23/09/2013
Algunos niños reciben chucherías y golosinas con más frecuencia de lo debido, unas veces por la incapacidad de los padres para negarse a la petición incansable de sus hijos, que demandan estos productos, otras por el desconocimiento de los padres respecto a sus efectos perniciosos.
Las chucherías y golosinas pueden ser saladas o dulces y ambas se caracterizan porque son muy apetecibles, produciendo "casi dependencia"; son hipercalóricas, suelen contener sustancias alimenticias no recomendables para la salud a largo plazo y en ocasiones su consumo puede producir accidentes graves.
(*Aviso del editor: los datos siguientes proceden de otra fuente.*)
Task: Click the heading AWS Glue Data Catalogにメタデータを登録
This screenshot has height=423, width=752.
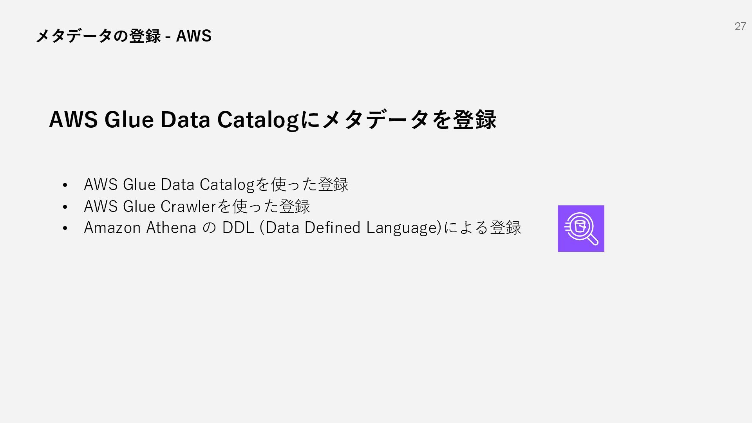Action: (273, 119)
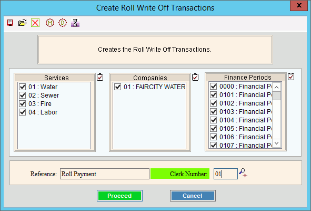Open the Clerk Number search magnifier

[243, 173]
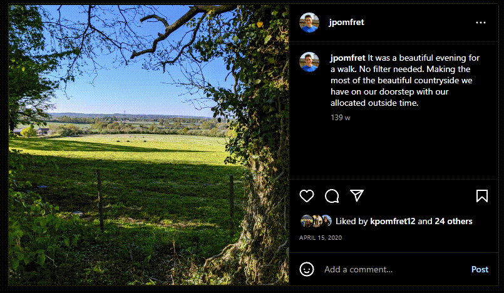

Las calorías que aportan estos productos son altas, a veces excesivamente elevadas, contribuyendo a que los niños o bien engorden o bien coman pocos alimentos sanos, aquellos que les hacen crecer de manera equilibrada.Contrariamente a lo que muchos padres piensan, la obesidad no es genética, sino que se debe, en casi la totalidad de los casos, al exceso de calorías aportadas con los alimentos y bebidas. La composición de las chucherías y golosinas tampoco es la apropiada, bien porque estos productos contienen excesivas grasas saturadas procedentes de coco o de animales y un exceso de sal (bollos, galletas, patatas fritas, cortezas, frutos secos, palomitas de maíz), o bien porque contienen azúcares que aportan calorías vacías sin utilidad nutritiva (dulces, caramelos, gominotas, chicles, snacks, batidos, refrescos).
Otras veces los colorantes, saborizantes y aditivos, cuya única función es hacer más atractiva a la vista, olor, sabor o consistencia del producto, ocasionan alergias y urticarias.